# lectora de cd - motor de bandeja y boton eject



## lean04 (Ago 9, 2006)

hola, estoy haciendo un pequeño proyecto que consiste en un baybus (para regular la velocidad de los ventiladores de la pc) y por cuestiones de espacio y que mi gabinete tiene tapa decidí colocarlo dentro de una lectora de cd y utilizar el sistema de expulsión de la misma. Todo salió bien, hasta que me di cuenta que no tengo lugar para la plaqueta del cd, pero necesito la función del boton. Entonces la pregunta es: que partes del circuito manejan el motor que expulsa e introduce la bandeja del cd?, mi idea es, si se puede, sacar el botón de eject y todo lo que sea necesario para poder usar esta función sin usar todo el circuito.

Si alguien sabe como hacerlo agradeceré su ayuda..
sino alguna opción de como emular esta función serviría en ultima instancia.

saludos y gracias


----------



## lean04 (Ago 9, 2006)

buscando en google encontré algo de los flip-flop o biestable, pero no sé como aplicarlo..
otra cosa es que me gustaría saber que tipo de motor es el que traen las lectoras de cd (es paso a paso?)
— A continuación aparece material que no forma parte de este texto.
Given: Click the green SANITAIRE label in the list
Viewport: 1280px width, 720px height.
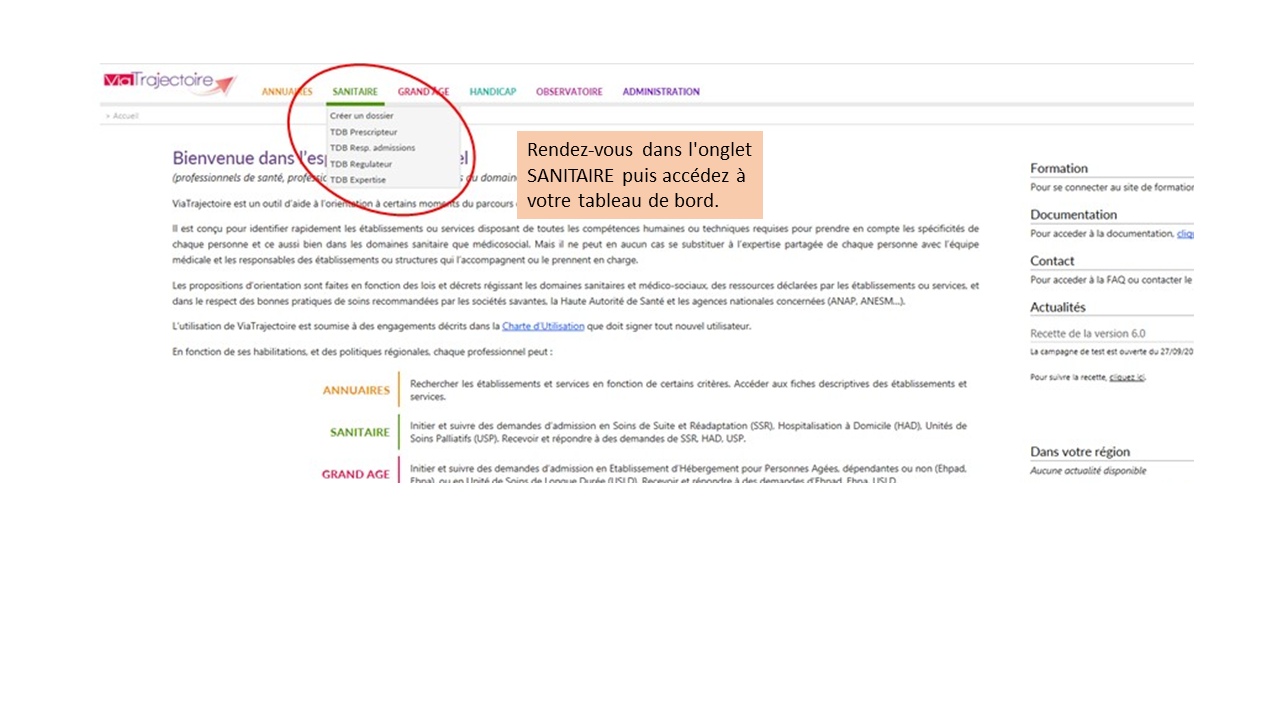Looking at the screenshot, I should [360, 433].
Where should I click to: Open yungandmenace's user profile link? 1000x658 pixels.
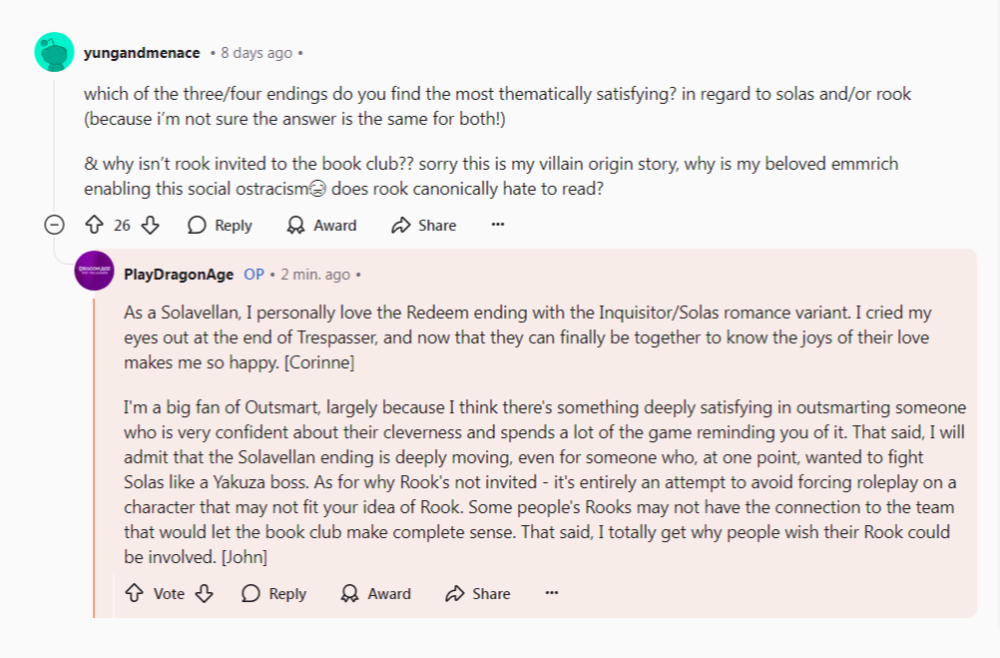click(141, 52)
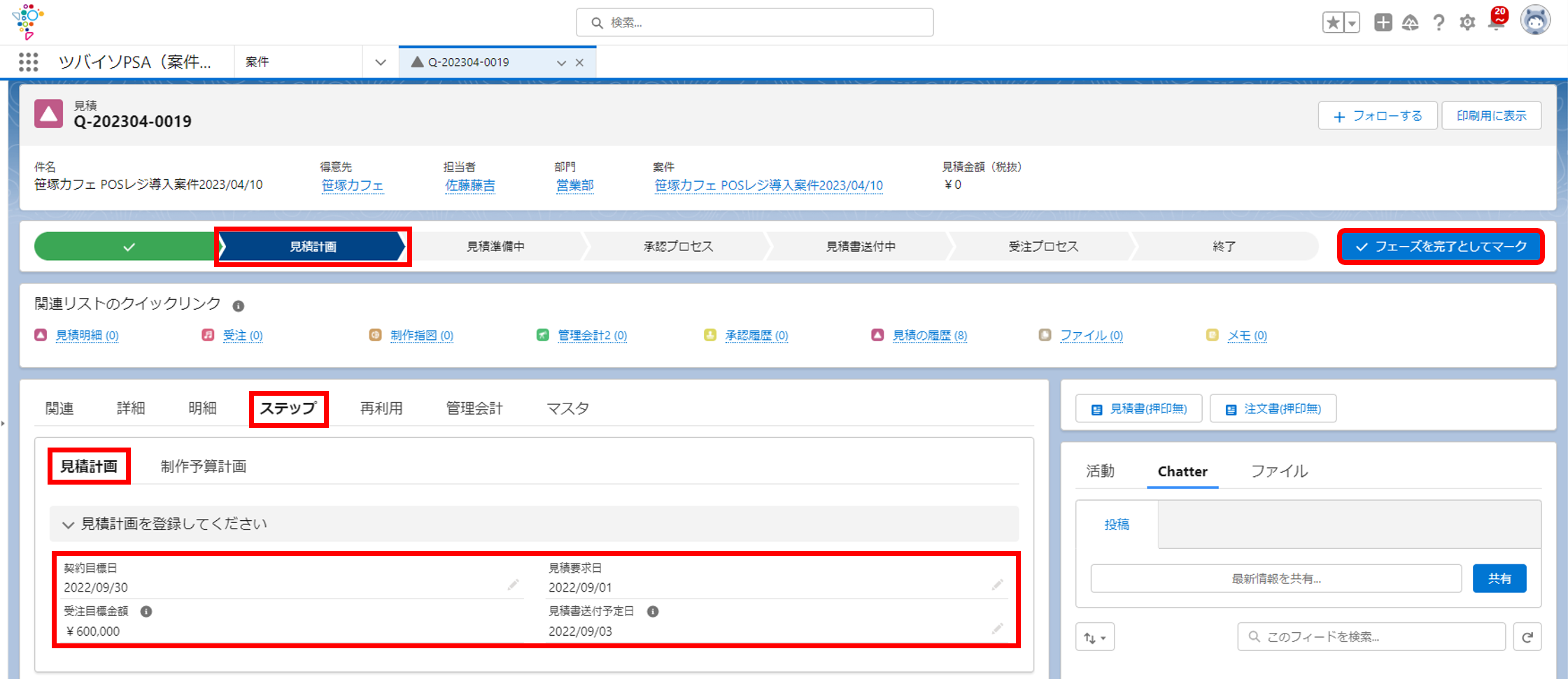Collapse the 見積計画を登録してください section

[68, 524]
en concreto lo que quiero hacer es: Quisiera montar un circuito de control para un motor que con un pulsador funcionara el motor en un sentido hasta llegar al fin de carrera y al volver pulsar girara hasta otro fin de carrera. Pero no sé como diseñar el circuito, espero que alguien me ayude..

saludos


----------



## ANGEL TEMP (Dic 27, 2006)

La bandeja la maneja un chip que lleva aletas refrigeradoras soldadas a la placa base. En la foto que adjuntas se ve perfectamente. Bajate el manual de ese chip y verás como se controla fácilmente, sin necesidad de programar. Es el chip que aparece en la parte de abajo por el centro. Un saludo,


----------